Reading text ->
------------

Esp-homekit-devices: General stability

Created on 6 Mar 2018  路  17Comments  路  Source: RavenSystem/esp-homekit-devices

I'm opening this as more of a time-based issue/discussion.

I have a few Sonoff Basics - I had put v1.1 on them a little time back and noticed that I'd only get 3-5 days before I'd have to unplug and re-plug them in for them to become responsive. As I'm not a HomeKit or expert on this repo or it's dependencies I've decided to install v2.1 on one device to see if the stability is any better.

I hope to run this experiment for the next week as a small ongoing test of stability - I know that sometimes as developers we are constantly flashing and re-flashing devices with upgrades/enhancements and miss having a long-running device to prove stability.

I looked at a high-level over the commits and didn't see anything specifically related to this. That's not to say one of the dependencies didn't address this.

Most helpful comment

Now id var is freed correctly in homekit_server_on_get_characteristics() function.

All 17 comments

Many thanks for your report.

I have connected a Sonoff with erase and fresh install with DEBUG enabled, and I'm going to test it during some days (at least a week). If you observe any thing wrong with your tests, please, comment it.

I麓m also testing the latest release DEBUG=1 after a complete erase flash an unpair-pair accessory in the HomeApp, so far stable, will report here as well.

I have made some changes to get more free memory adjusting task stacks.

My Sonoff 4ch stopped connecting to homekit after about 2-3 weeks of being fine. The device was still operating fine and I could operate the switch using the hard buttons on the device. Just the homekit part was disconnected. Reboot fixed. I can try to flash latest build this weekend with DEBUG enabled to see if I can discover the cause of the disconnect.

------------

Exercise prompt ->
Return the part of the stability thread between "Now id var is" and "please, comment it.", inclusive, copied word for word. Rely only on the stability thread.

Supplied data ->
------------

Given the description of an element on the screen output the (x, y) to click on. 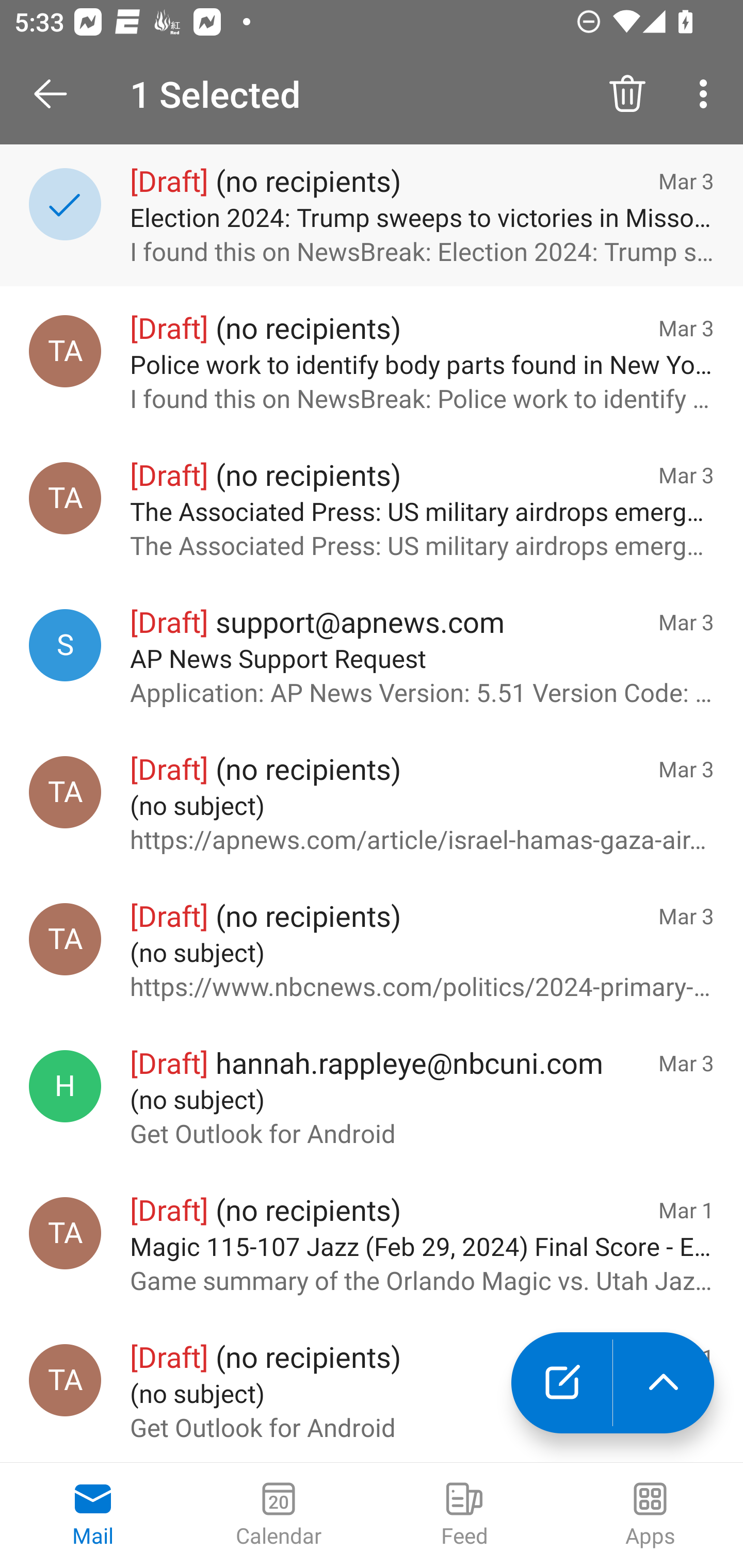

------------

Full solution ->
Now id var is freed correctly in homekit_server_on_get_characteristics() function.

All 17 comments

Many thanks for your report.

I have connected a Sonoff with erase and fresh install with DEBUG enabled, and I'm going to test it during some days (at least a week). If you observe any thing wrong with your tests, please, comment it.